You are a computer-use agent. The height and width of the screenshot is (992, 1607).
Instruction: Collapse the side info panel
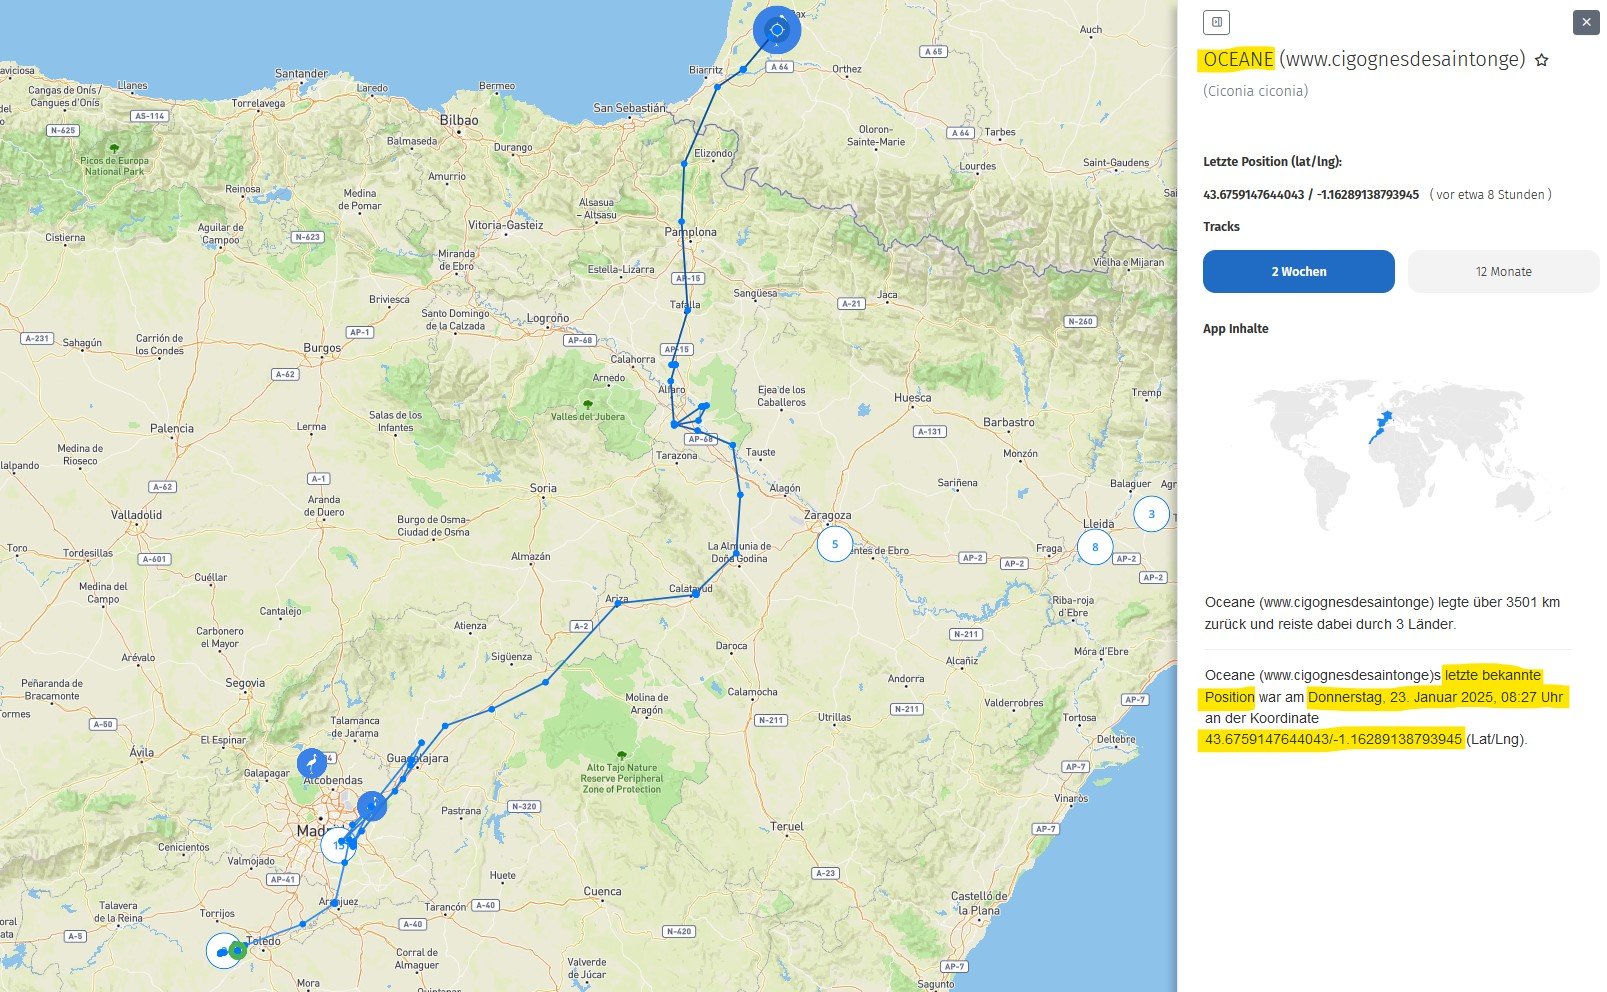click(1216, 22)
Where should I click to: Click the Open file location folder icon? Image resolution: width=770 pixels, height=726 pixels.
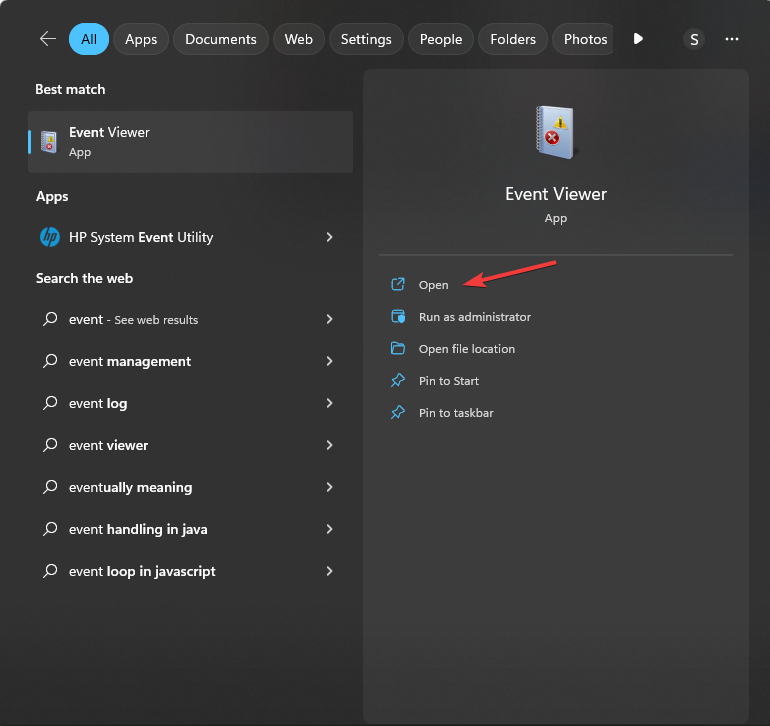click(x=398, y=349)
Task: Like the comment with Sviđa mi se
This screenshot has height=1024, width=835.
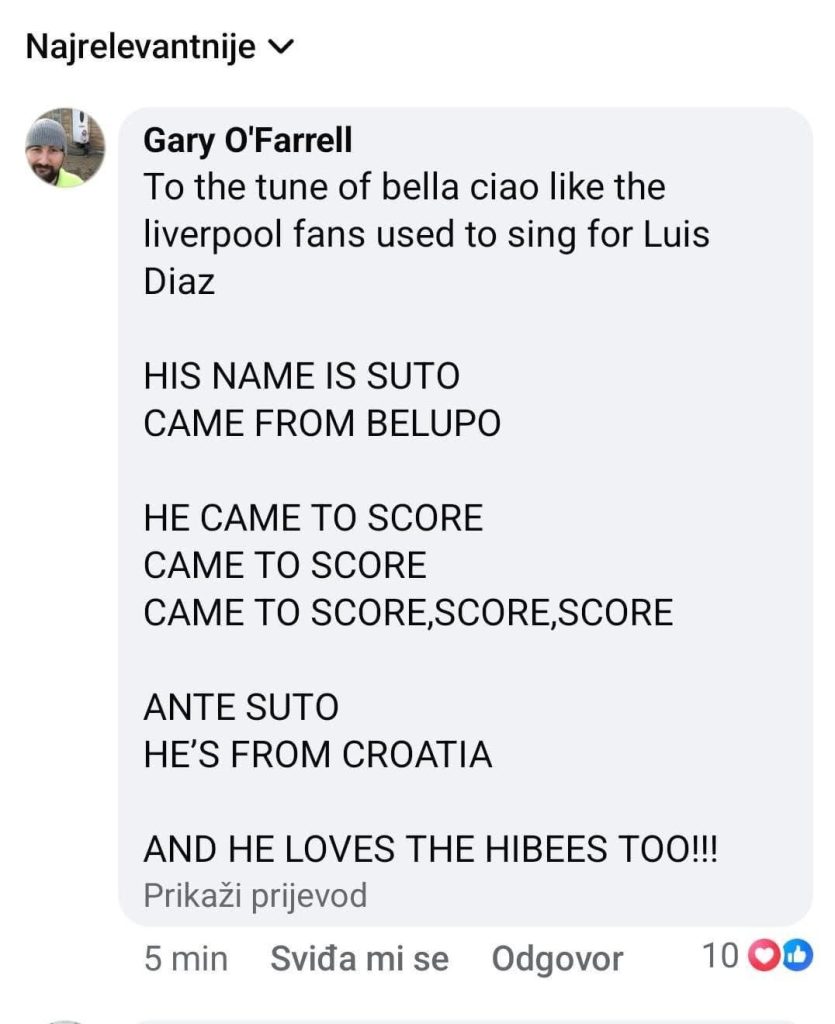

+++

— Required action —
Search the records above for "screenshot" and copy every line that has it.

— Solution to the exercise —
You are a computer-use agent. The height and width of the screenshot is (992, 1607).
This screenshot has height=1024, width=835.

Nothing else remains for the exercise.